The Art of Fasting: a Question of Attention
A note from the Author: I was fasting as I wrote this, observing Ramadan, one of the five pillars of Islam. During this holy month, fasting is practiced daily from dawn to sunset. The wisdom underlying the choice of this month for this sort of worship is that this was the month in which the Qur’an was revealed. I take this to mean that Ramadan offers an occasion for personal revelation or the courting of inspiration. Something about my sensibility makes this particular observance appealing to me. Perhaps, it has to do with the ascetic ideal as I see it.

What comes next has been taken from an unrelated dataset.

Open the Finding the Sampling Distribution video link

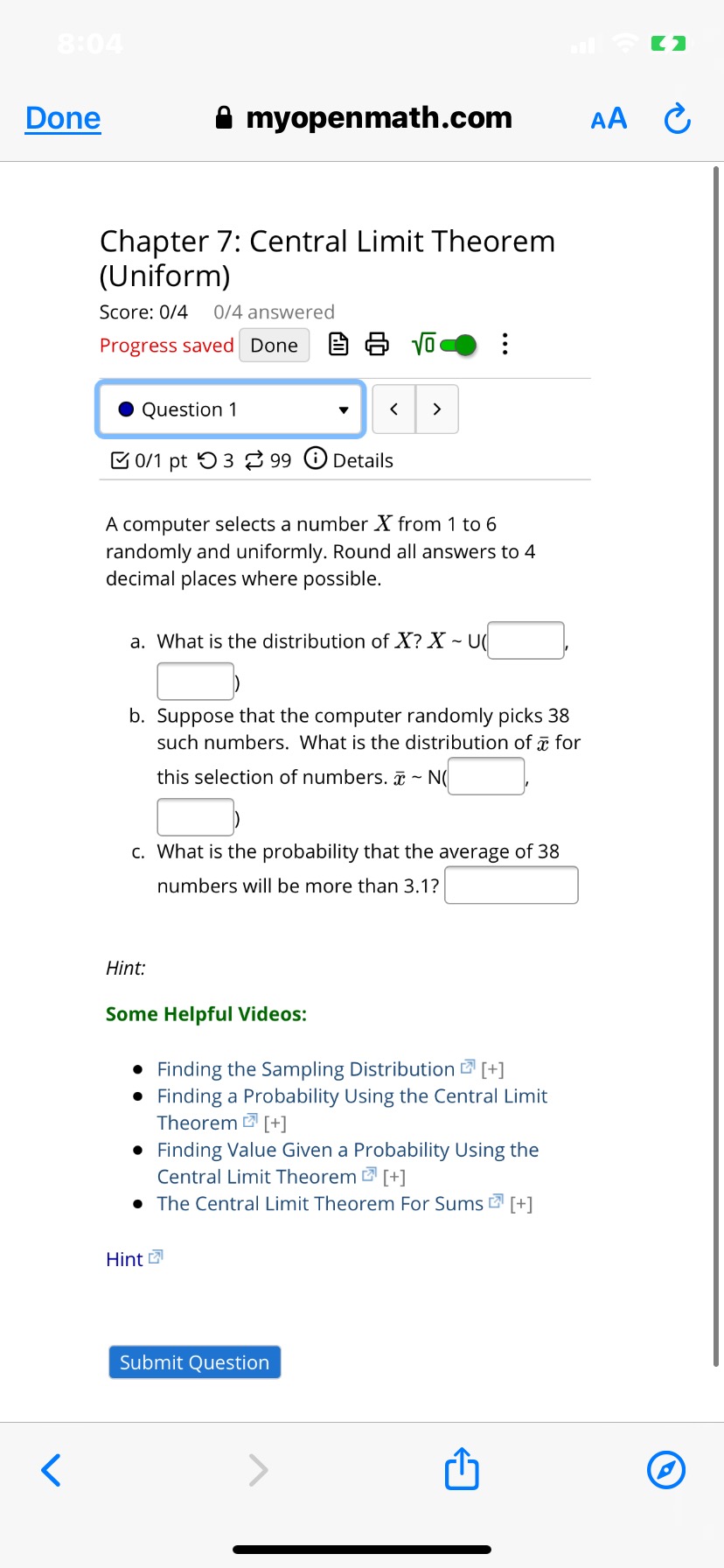tap(308, 1068)
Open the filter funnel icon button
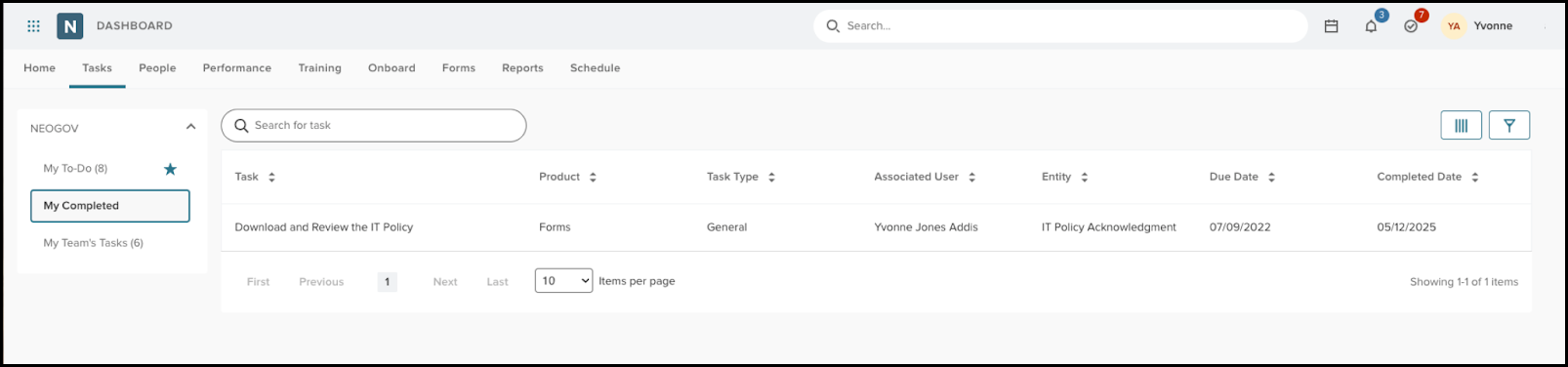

A figure transfigured, seated amid implacable calm. Stillness surrounds him, emanates from him, the harvest of a lifetime passed in quiet quest of exalted pursuits. The gaze is steady, of one accustomed to looking from dizzying heights at unfathomable depths—free of ill will, guile, or self-interest. Arms and legs neatly folded, he sits, lost in thought, found in peace. Conversely, the ascetic ideal conjures an image of the desert-ravaged hermit, spewing prophecies and lusting for divine union. The first ideogram is of one who has overcome; the second is of one who has fused.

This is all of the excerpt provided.